By Caren Bohan and Yasmeen Abutaleb
WASHINGTON (Reuters) - Republicans launched a fresh assault on "Obamacare" Wednesday, promising a congressional investigation after the White House delayed a requirement for employer-provided health insurance until after the 2014 congressional elections.
Criticism was not confined to Republicans. The AFL-CIO labor organization, a supporter of the health care law, issued a statement asking that its own requests for changes be given the same consideration the White House has extended to employers.
That raised the prospect of numerous interest groups seeking to reopen previously settled disputes over the 2010 law.
A brief White House response came from Deputy Press Secretary Josh Earnest, who said the delay "should inspire confidence." It "demonstrates our willingness to work with the business community."
The criticisms complicate White House efforts to convince millions of Americans to sign up for coverage under President Barack Obama's signature domestic policy initiative.
A committee of the Republican-controlled House of Representatives wrote top administration officials, including Treasury Secretary Jack Lew, demanding to know why lawmakers were not informed sooner that the administration was considering delaying a requirement for employer provided health insurance.
"Despite delays and missed deadlines, administration officials had repeatedly testified before Congress that they were still on schedule to implement the law," said Representative Fred Upton, chairman of the House Energy and Commerce Committee.
Whether the investigation sheds light on the decision, it promises to prolong negative publicity about the law less than six months before it is to be rolled out.
In postponing the employer mandate on Tuesday, Upton said in a statement, the administration "admitted that wasn't the case, and it's clear we have no idea the full scope of delays and disarray that may be coming."
Senator John Barrasso, a Wyoming Republican and leading critic of the health law, accused the administration of carrying out a "cynical ploy" with postponement of the employer mandate.
"The public already lacks confidence in the law and it seems that now the administration is finally admitting that this law is unworkable, unaffordable and continues to be very unpopular," Barrasso said.
Since Obama won reelection in 2012 after a campaign in which the health law was a major issue, Republicans have sought new ammunition to undermine Obamacare. Democrats have blocked more than 30 Republican efforts to repeal all or part of the law.
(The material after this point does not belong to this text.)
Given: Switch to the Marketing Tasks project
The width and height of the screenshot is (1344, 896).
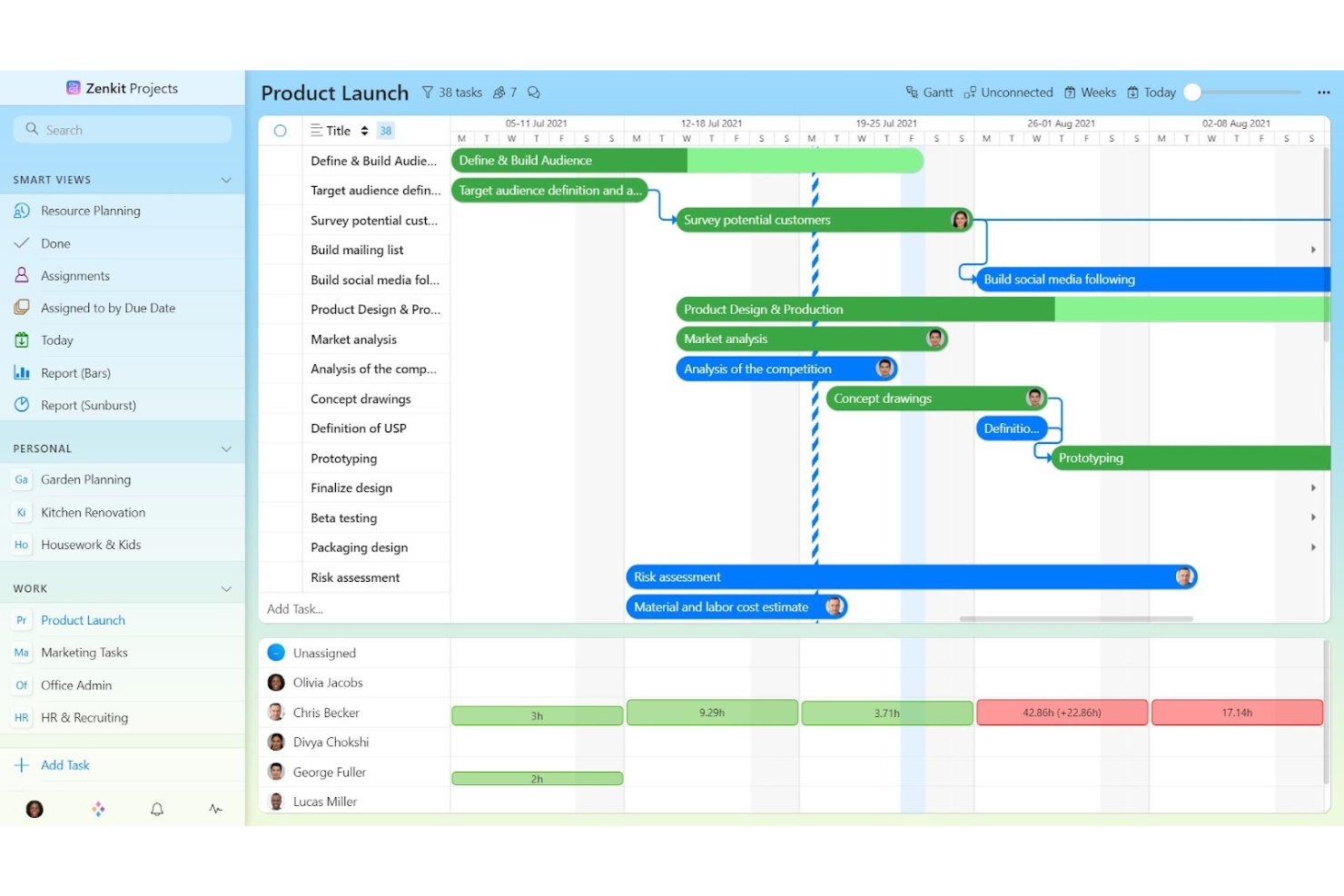Looking at the screenshot, I should tap(84, 652).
Among Obama's supporters, the AFL-CIO labor organization, a staunch ally of the Democratic president, said it found the decision to postpone employer provided coverage "troubling."
AFL-CIO President Richard Trumka complained that the White House showed willingness to provide flexibility for the business community while reluctant to make changes sought by labor.
He said he would press his concerns and hoped "the administration will address" them "just as they have the concerns voiced by employers."